_YOUR INSTRUCTIONS:_
The expected output is an exact copy of the lines from the one containing "Task: Check the box for cart ID 121" to the final line below, minus any pictures.

_EXERCISE DATA:_
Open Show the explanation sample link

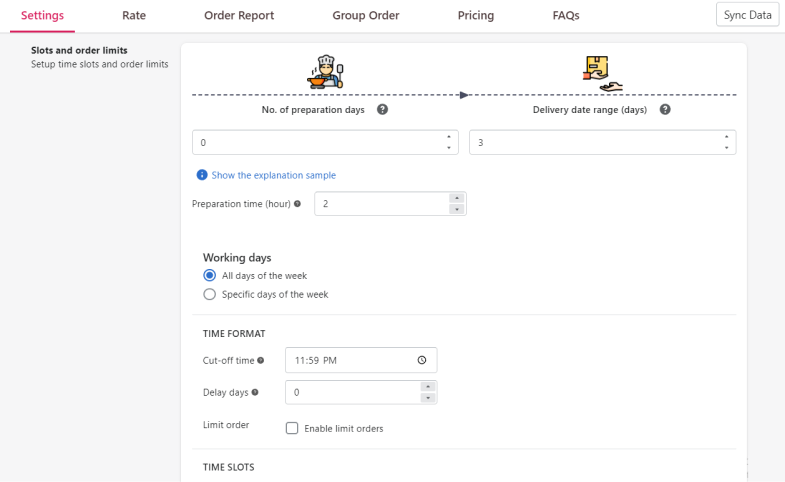273,175
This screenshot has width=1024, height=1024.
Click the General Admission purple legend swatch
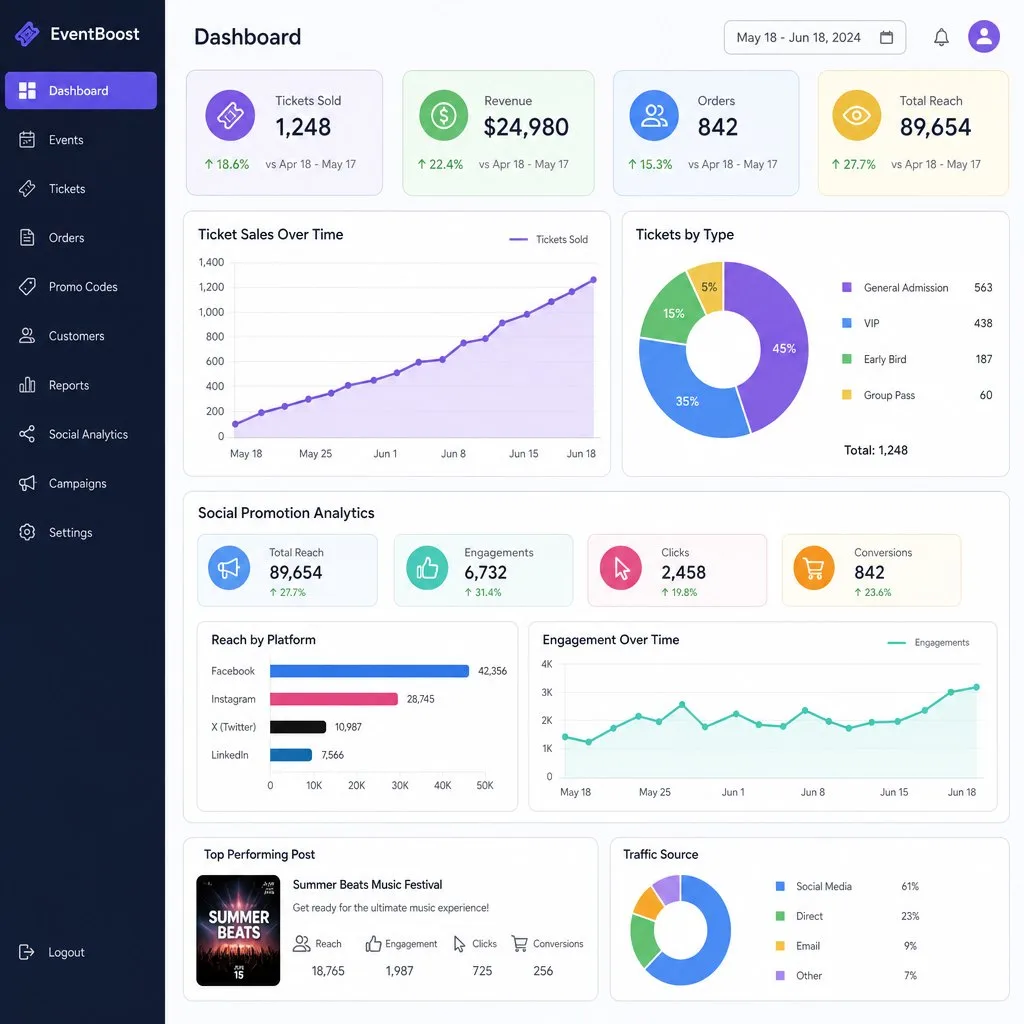pos(846,287)
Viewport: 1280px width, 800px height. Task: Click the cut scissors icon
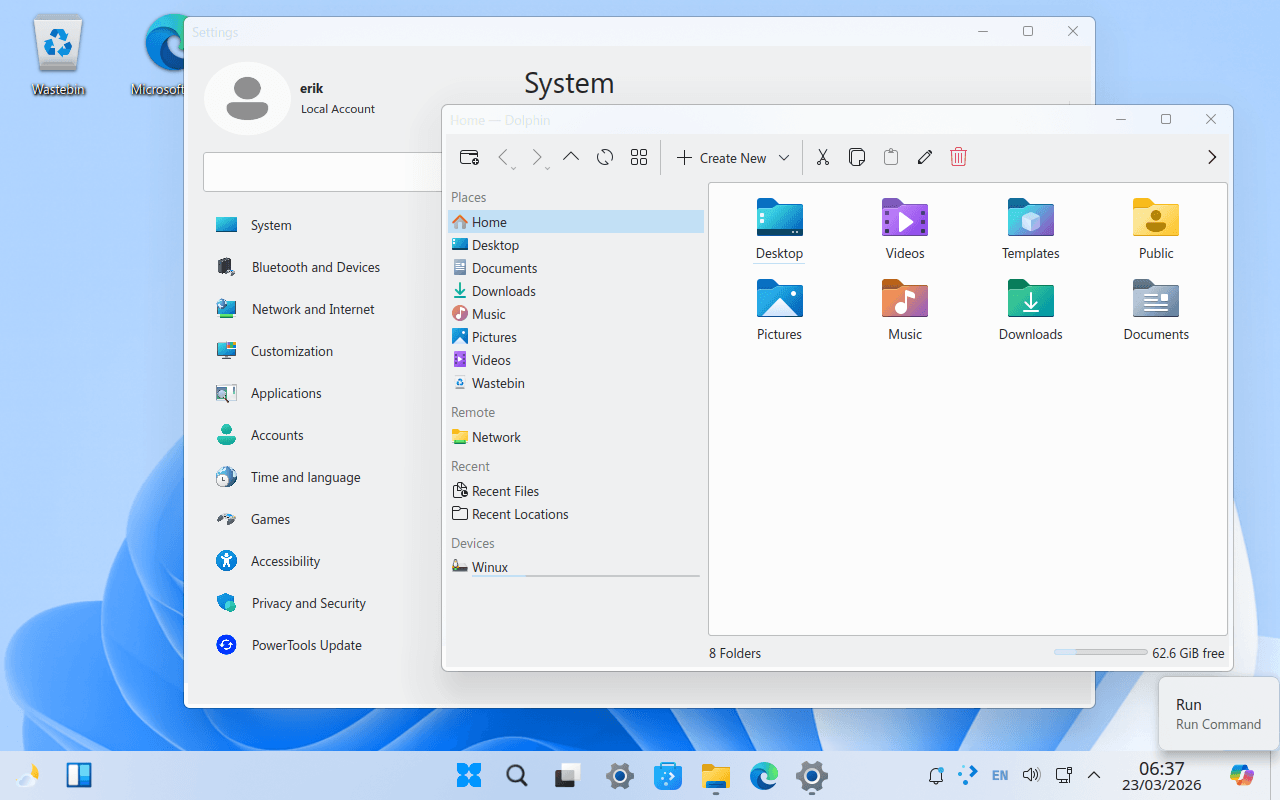point(823,157)
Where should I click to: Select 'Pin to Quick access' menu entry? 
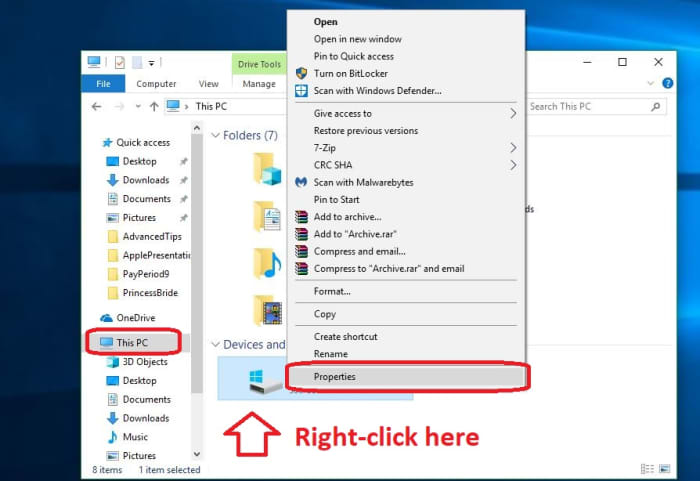[x=355, y=56]
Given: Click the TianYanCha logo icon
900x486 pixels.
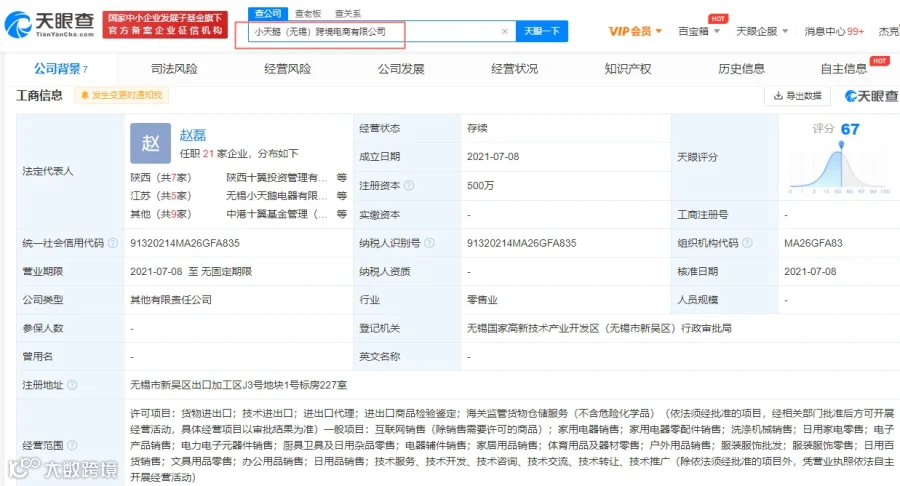Looking at the screenshot, I should click(x=18, y=25).
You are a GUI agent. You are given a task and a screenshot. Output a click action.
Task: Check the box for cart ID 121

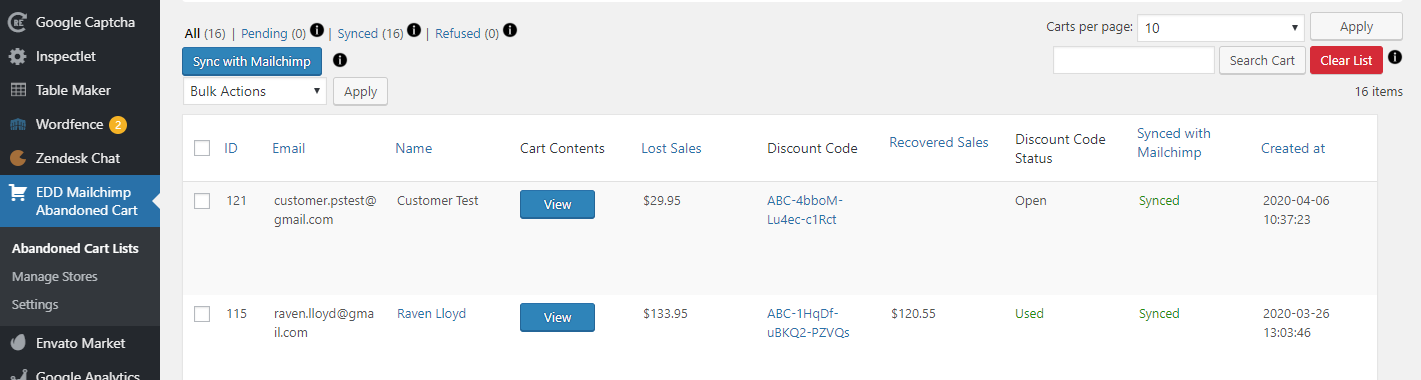click(202, 201)
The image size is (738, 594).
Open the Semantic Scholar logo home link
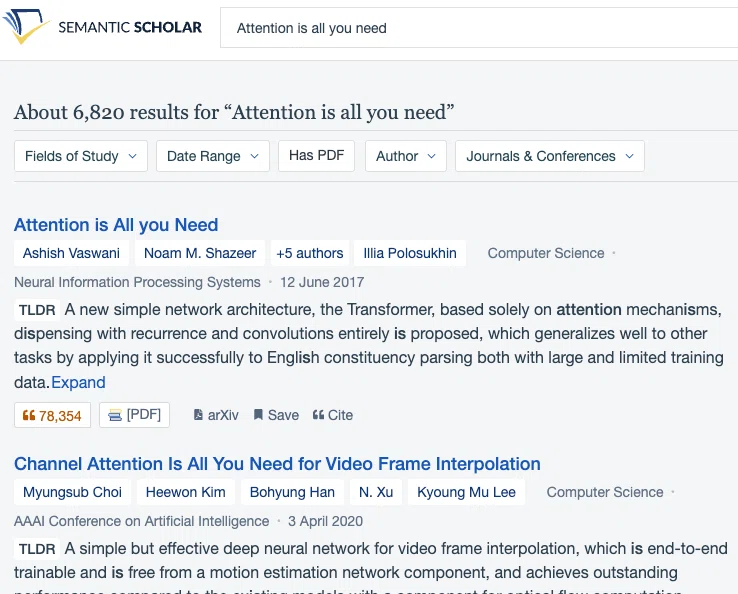[103, 27]

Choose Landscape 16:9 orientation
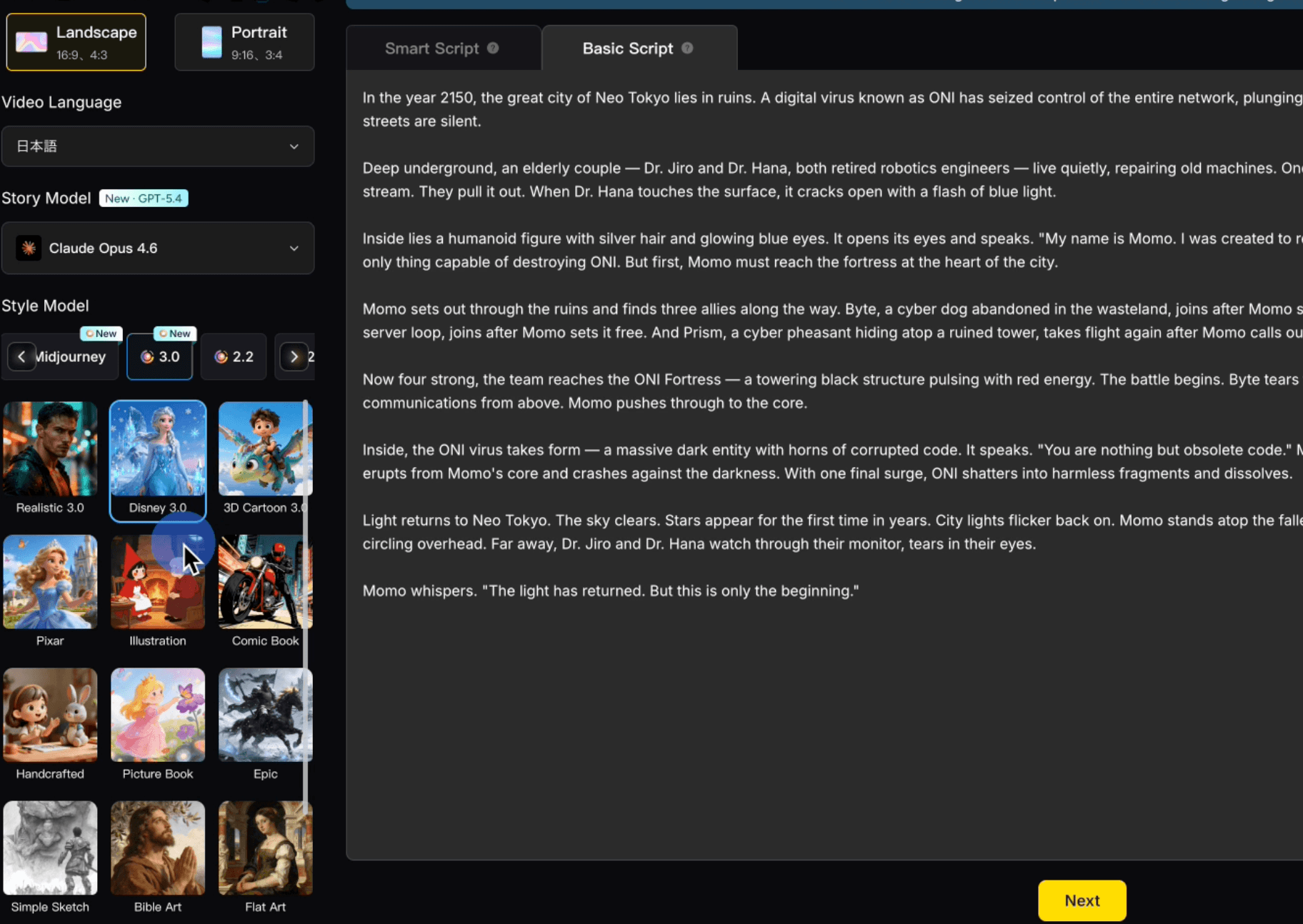pos(76,42)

_ANSWER TO THE PROBLEM:_
Task: Check the box for cart ID 121

click(202, 201)
The image size is (738, 594).
Open the Semantic Scholar logo home link
[103, 27]

Choose Landscape 16:9 orientation
pos(76,42)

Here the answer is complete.